§ Requirement 1
Extract the stretch of the 2016 Pennsylvania 400 article from "The 2016 Pennsylvania 400 was" through "red flag period.", copying it word for word.
§ Requirement 2
In the 2016 Pennsylvania 400 article, what caused the race to be shortened?

§ Text under study
* * *

2016 Pennsylvania 400
- The 2016 Pennsylvania 400 program cover, featuring Tony Stewart.
- Date: August 1, 2016
- Location: Pocono Raceway in Long Pond, Pennsylvania
- Course: Permanent racing facility
- Course length: 2.5 miles (4.023 km)
- Distance: 138 laps, 345 mi (555.224 km)
- Scheduled distance: 160 laps, 400 mi (643.738 km)
- Average speed: 127.581 miles per hour (205.322 km/h)

Pole position
- Driver: Martin Truex Jr.; / Furniture Row Racing
- Time: 50.211

Most laps led
- Driver: Joey Logano / Team Penske
- Laps: 38

Winner
- No. 34: Chris Buescher / Front Row Motorsports

Television in the United States
- Network: NBCSN
- Announcers: Rick Allen, Jeff Burton and Steve Letarte

Radio in the United States
- Radio: MRN
- Booth announcers: Joe Moore, Jeff Striegle and Rusty Wallace
- Turn announcers: Dave Moody (1), Mike Bagley (2) and Kyle Rickey (3)

= 2016 Pennsylvania 400 =

The 2016 Pennsylvania 400 was a NASCAR Sprint Cup Series stock car race that was held on August 1, 2016, at Pocono Raceway in Long Pond, Pennsylvania. Having been delayed from July 31 due to rain, the race – the 21st race of the 2016 NASCAR Sprint Cup Series – was also shortened due to fog, with only 138 out of the scheduled 160 laps of the 2.5 mi speedway being completed.

At the race's early conclusion, rookie Chris Buescher took his first Cup Series victory and the first win for Front Row Motorsports since 2013. The race had 19 lead changes among different drivers, 7 cautions for 31 laps, and a red flag period.

== Entry list ==
The preliminary entry list for the race included 41 cars and was released on July 25, 2016 at 2:55 p.m. Eastern time.

* * *

§ Supplied data
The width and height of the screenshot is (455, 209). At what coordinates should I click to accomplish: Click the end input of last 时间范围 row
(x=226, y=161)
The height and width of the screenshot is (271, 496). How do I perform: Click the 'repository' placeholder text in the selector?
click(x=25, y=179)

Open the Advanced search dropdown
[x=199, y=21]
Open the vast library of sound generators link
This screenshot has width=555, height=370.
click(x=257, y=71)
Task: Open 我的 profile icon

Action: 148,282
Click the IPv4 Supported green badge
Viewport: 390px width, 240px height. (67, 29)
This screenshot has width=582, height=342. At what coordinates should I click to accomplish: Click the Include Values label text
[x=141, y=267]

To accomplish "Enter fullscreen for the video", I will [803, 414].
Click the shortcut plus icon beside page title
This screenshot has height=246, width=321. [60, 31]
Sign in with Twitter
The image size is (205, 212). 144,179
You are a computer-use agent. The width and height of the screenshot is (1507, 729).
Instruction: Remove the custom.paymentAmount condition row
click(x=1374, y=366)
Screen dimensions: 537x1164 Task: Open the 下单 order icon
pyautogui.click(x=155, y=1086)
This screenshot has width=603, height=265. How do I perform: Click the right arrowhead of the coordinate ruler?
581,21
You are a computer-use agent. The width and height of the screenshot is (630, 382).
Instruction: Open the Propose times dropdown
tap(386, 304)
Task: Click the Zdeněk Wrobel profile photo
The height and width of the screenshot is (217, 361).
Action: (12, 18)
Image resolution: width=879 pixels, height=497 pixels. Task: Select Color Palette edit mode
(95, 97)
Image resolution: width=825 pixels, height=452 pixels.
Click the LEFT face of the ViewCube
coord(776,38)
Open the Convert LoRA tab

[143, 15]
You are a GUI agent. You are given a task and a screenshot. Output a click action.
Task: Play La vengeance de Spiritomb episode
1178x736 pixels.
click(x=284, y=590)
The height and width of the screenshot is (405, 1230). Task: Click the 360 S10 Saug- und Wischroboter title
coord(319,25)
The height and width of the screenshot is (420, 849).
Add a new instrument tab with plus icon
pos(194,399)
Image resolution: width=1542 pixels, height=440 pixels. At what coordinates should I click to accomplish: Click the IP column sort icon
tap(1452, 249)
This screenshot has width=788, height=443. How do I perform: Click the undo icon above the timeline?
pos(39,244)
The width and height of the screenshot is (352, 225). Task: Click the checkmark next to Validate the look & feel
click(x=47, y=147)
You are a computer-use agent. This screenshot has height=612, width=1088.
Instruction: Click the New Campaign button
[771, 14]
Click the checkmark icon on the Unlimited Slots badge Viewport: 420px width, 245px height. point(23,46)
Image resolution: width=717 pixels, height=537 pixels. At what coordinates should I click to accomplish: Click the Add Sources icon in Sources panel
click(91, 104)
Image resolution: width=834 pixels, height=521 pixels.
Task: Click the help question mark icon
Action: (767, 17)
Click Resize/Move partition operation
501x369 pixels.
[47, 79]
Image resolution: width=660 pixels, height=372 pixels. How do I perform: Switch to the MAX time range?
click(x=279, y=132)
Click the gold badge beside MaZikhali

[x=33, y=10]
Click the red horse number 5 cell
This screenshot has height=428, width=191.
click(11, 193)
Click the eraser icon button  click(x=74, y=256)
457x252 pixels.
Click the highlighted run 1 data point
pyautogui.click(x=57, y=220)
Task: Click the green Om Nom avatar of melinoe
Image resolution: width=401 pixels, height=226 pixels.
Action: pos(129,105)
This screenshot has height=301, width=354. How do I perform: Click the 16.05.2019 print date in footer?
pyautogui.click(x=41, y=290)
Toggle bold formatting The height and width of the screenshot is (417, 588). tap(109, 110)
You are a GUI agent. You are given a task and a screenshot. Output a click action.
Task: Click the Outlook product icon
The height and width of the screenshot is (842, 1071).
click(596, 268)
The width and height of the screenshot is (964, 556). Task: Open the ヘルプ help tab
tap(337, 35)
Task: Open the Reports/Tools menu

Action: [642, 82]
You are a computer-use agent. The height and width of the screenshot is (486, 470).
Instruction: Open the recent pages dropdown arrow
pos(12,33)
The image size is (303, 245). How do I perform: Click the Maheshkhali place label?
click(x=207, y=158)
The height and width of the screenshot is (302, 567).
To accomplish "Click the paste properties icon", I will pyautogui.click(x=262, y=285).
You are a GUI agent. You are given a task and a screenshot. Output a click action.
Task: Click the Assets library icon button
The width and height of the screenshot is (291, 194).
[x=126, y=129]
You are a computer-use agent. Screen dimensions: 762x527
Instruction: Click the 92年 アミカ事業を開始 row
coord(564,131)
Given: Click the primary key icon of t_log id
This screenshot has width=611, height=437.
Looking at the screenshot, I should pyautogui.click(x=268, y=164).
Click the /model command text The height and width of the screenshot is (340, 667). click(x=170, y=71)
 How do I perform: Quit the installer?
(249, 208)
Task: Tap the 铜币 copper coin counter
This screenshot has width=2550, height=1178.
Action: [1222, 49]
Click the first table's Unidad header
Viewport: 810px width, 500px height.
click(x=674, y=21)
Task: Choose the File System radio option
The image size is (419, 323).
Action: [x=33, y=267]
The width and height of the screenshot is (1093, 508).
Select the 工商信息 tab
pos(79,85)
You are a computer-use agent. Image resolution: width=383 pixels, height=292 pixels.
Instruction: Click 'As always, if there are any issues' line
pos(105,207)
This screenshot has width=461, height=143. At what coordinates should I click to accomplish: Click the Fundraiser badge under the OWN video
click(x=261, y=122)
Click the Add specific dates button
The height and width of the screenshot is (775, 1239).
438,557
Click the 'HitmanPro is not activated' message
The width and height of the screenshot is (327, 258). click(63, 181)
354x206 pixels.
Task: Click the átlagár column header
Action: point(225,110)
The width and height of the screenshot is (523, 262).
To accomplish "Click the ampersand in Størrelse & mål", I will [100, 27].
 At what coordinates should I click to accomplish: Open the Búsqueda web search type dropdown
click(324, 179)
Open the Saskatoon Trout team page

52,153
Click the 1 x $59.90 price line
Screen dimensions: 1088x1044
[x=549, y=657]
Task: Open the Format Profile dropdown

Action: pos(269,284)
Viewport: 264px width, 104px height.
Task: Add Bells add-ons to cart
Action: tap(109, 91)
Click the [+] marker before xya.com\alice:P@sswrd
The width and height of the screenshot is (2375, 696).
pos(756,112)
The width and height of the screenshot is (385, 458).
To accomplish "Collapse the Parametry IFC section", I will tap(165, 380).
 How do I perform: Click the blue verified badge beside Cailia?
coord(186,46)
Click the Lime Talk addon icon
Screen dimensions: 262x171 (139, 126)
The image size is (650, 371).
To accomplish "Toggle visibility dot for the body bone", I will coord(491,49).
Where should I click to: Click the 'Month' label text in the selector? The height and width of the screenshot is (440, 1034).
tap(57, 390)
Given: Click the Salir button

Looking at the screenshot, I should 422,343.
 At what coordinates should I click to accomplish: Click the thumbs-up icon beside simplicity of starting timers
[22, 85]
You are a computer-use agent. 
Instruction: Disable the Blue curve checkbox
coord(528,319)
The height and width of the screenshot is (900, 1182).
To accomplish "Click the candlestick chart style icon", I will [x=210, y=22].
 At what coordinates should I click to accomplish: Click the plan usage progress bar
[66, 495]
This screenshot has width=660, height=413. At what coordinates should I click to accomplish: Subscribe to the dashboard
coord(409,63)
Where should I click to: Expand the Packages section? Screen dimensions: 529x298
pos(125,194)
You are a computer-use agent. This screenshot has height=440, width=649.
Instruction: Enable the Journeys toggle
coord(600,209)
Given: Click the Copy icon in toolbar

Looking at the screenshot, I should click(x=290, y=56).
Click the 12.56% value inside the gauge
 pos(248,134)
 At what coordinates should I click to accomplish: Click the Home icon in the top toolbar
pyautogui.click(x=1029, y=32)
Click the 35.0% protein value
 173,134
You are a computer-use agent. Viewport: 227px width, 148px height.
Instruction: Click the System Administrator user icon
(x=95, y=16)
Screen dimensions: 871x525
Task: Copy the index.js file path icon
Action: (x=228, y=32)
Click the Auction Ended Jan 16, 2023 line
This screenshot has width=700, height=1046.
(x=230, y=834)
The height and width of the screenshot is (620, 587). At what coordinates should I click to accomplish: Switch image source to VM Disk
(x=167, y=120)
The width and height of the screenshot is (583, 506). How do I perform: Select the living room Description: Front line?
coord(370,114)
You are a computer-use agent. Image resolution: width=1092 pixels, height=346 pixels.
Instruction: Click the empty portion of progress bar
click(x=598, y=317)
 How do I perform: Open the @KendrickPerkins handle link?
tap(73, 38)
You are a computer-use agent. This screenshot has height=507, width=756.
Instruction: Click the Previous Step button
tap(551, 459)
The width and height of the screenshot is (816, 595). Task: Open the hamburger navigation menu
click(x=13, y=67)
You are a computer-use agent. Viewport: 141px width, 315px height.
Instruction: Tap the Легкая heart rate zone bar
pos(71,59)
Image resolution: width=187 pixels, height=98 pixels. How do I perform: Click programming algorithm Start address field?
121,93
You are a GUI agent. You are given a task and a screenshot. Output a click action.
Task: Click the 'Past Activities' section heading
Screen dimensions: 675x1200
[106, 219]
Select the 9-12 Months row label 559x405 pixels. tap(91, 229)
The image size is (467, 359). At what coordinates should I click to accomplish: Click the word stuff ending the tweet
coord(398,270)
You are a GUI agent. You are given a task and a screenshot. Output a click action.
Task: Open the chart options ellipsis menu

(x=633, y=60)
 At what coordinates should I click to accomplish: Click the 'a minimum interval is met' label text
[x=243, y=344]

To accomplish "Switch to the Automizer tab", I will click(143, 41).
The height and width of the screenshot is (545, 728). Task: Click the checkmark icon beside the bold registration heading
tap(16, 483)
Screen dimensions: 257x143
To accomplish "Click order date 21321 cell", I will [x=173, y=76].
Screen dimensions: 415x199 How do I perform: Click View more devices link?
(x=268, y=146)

* * *

§ Exercise result 1
The 2016 Pennsylvania 400 was a NASCAR Sprint Cup Series stock car race that was held on August 1, 2016, at Pocono Raceway in Long Pond, Pennsylvania. Having been delayed from July 31 due to rain, the race – the 21st race of the 2016 NASCAR Sprint Cup Series – was also shortened due to fog, with only 138 out of the scheduled 160 laps of the 2.5 mi speedway being completed.

At the race's early conclusion, rookie Chris Buescher took his first Cup Series victory and the first win for Front Row Motorsports since 2013. The race had 19 lead changes among different drivers, 7 cautions for 31 laps, and a red flag period.

§ Exercise result 2
Fog